Sunday, April 17, 2011
El Salvador's Natural and Historical Wealth
Today's overcast sky was a blessing for our hike up to the rim of one of El Salvador's volcanoes. The long walk to the bottom of the crater would take an hour, but the climb back up the 900m hole would take several hours more. Our group preferred to hover around the edge and dream of another time we'd have the physical ability to tackle the hike. We were fascinated by the tropical flowers and the volcanic ash and rock slowly exposing itself under the dry, dusty conditions.
Nicole, a student at Holy Trinity, thought the crater was 'really cool'. She'd never seen such a hole before. Lisa, another Trinity student, remarked, 'it's not as cool unless you're there'. Certainly, pictures didn't do the massive hole justice.

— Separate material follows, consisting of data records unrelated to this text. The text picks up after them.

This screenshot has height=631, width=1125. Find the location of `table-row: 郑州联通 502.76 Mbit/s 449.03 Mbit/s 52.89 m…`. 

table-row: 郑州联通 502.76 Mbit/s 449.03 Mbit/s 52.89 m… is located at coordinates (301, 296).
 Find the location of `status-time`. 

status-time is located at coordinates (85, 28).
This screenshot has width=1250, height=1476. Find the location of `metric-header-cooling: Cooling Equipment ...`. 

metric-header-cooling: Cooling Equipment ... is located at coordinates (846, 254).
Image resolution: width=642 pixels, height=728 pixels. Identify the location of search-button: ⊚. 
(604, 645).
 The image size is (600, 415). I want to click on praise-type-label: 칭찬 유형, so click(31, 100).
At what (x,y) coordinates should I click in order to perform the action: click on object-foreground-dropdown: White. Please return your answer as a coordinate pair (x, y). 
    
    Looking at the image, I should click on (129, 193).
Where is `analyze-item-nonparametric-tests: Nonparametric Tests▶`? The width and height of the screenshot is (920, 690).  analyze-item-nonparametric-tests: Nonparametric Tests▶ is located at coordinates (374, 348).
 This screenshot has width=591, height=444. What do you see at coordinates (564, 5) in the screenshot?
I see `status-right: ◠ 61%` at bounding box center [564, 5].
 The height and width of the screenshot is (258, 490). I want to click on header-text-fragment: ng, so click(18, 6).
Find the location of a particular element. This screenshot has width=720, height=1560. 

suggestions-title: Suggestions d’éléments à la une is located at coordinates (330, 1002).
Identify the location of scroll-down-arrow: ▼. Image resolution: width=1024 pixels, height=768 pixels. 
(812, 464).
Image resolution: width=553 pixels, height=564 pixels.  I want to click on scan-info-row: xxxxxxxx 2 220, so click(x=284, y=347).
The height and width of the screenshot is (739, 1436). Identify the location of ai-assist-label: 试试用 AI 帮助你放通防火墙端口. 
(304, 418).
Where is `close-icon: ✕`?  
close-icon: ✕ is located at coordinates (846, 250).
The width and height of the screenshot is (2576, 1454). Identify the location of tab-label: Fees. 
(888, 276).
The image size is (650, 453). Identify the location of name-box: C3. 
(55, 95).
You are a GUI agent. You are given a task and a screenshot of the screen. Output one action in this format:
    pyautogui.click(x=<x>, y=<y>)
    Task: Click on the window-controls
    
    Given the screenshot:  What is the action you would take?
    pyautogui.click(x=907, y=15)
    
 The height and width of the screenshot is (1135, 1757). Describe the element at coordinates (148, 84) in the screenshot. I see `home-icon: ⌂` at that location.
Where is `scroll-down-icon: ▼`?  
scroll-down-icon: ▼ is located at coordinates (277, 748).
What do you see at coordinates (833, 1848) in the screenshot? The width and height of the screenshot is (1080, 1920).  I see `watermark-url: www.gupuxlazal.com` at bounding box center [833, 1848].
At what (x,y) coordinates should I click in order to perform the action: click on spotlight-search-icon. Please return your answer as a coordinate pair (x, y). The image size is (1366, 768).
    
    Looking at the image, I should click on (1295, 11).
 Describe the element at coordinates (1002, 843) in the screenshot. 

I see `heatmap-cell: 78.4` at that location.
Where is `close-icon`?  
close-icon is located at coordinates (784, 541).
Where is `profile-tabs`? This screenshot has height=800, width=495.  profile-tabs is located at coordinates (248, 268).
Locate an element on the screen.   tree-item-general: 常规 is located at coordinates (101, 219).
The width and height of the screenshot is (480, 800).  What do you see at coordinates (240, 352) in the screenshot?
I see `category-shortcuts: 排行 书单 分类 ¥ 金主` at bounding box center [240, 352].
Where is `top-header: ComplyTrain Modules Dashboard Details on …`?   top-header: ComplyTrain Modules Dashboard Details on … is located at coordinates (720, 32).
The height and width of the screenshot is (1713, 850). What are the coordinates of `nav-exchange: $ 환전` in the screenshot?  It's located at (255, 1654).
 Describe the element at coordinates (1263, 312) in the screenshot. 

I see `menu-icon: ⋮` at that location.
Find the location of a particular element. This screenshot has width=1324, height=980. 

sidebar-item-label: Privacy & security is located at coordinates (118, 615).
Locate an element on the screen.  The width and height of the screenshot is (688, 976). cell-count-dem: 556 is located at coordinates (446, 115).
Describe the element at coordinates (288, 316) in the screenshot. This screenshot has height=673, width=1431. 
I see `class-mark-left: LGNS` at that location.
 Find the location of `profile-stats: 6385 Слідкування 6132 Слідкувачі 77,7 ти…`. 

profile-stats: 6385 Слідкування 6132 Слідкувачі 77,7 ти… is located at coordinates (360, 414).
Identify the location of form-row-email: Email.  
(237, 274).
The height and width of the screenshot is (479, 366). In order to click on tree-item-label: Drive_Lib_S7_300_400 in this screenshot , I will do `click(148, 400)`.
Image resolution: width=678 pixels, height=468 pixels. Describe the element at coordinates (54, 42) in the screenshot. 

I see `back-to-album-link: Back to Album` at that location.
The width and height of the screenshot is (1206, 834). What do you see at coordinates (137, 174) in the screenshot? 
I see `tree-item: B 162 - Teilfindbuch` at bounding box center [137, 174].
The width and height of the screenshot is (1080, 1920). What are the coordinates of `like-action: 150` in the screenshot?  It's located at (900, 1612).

An hour later, the group arrived at San Andres, an ancient Mayan acropolis and trading centre. The structure rises out of the fields of cocoa and coffee, hinting about the civilization once here.
Only 5% of the city has been excavated. The federal government has little money to fund the massive excavation project. Work has been done in similar structures in Mexico, but as of now, no plans are in the works for El Salvador.
Also on this property, a large series of baths are found. These structures represent the earliest colonialization of this area. The natives, subject to Spanish conquistadors, worked the indigo processing plants once operating here. Water circulated through the leaves of the indigo plant and eventally produced a putty, which, when dried, became the dark indigo dye powder.